- Exercise:
What is needed is an exact transcription of every record.

- Provided entries:
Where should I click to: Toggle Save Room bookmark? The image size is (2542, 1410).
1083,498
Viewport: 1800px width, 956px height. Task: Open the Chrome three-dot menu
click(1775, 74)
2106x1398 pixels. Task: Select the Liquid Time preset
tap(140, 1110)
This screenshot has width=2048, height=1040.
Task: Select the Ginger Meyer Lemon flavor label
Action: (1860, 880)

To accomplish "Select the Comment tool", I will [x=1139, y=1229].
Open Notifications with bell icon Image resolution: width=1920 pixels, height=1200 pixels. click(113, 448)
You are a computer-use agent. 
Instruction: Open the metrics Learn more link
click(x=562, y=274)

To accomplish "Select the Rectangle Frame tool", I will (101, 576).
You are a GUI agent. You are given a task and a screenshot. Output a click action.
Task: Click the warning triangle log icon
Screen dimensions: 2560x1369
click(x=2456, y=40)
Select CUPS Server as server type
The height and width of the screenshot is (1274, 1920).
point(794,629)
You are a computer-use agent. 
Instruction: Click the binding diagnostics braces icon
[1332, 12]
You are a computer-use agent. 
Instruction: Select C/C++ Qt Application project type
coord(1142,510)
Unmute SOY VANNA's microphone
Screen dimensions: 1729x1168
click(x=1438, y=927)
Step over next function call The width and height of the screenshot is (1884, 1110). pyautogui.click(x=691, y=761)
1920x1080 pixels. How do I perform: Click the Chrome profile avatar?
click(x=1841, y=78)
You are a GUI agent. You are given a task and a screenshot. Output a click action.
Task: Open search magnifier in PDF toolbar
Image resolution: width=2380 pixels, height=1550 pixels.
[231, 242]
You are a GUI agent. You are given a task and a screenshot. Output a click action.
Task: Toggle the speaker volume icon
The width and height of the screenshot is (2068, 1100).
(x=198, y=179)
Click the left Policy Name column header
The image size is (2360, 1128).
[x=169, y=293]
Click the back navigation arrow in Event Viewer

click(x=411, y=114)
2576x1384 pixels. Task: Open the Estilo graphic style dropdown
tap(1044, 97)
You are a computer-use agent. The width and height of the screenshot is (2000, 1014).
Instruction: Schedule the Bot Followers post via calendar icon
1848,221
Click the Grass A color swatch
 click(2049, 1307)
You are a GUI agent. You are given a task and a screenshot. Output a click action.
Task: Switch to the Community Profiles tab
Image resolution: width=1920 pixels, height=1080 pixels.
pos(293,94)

- Exercise response:
Where should I click to: Toggle Save Room bookmark? The image size is (2542, 1410).
1083,498
Viewport: 1800px width, 956px height. Task: Open the Chrome three-dot menu
click(1775, 74)
2106x1398 pixels. Task: Select the Liquid Time preset
tap(140, 1110)
This screenshot has width=2048, height=1040.
Task: Select the Ginger Meyer Lemon flavor label
Action: (1860, 880)

To accomplish "Select the Comment tool", I will [x=1139, y=1229].
Open Notifications with bell icon Image resolution: width=1920 pixels, height=1200 pixels. click(113, 448)
You are a computer-use agent. 
Instruction: Open the metrics Learn more link
click(x=562, y=274)

To accomplish "Select the Rectangle Frame tool", I will (101, 576).
You are a GUI agent. You are given a task and a screenshot. Output a click action.
Task: Click the warning triangle log icon
Screen dimensions: 2560x1369
click(x=2456, y=40)
Select CUPS Server as server type
The height and width of the screenshot is (1274, 1920).
point(794,629)
You are a computer-use agent. 
Instruction: Click the binding diagnostics braces icon
[1332, 12]
You are a computer-use agent. 
Instruction: Select C/C++ Qt Application project type
coord(1142,510)
Unmute SOY VANNA's microphone
Screen dimensions: 1729x1168
click(x=1438, y=927)
Step over next function call The width and height of the screenshot is (1884, 1110). pyautogui.click(x=691, y=761)
1920x1080 pixels. How do I perform: Click the Chrome profile avatar?
click(x=1841, y=78)
You are a GUI agent. You are given a task and a screenshot. Output a click action.
Task: Open search magnifier in PDF toolbar
Image resolution: width=2380 pixels, height=1550 pixels.
[231, 242]
You are a GUI agent. You are given a task and a screenshot. Output a click action.
Task: Toggle the speaker volume icon
The width and height of the screenshot is (2068, 1100).
(x=198, y=179)
Click the left Policy Name column header
The image size is (2360, 1128).
[x=169, y=293]
Click the back navigation arrow in Event Viewer

click(x=411, y=114)
2576x1384 pixels. Task: Open the Estilo graphic style dropdown
tap(1044, 97)
You are a computer-use agent. The width and height of the screenshot is (2000, 1014).
Instruction: Schedule the Bot Followers post via calendar icon
1848,221
Click the Grass A color swatch
 click(2049, 1307)
You are a GUI agent. You are given a task and a screenshot. Output a click action.
Task: Switch to the Community Profiles tab
Image resolution: width=1920 pixels, height=1080 pixels.
pos(293,94)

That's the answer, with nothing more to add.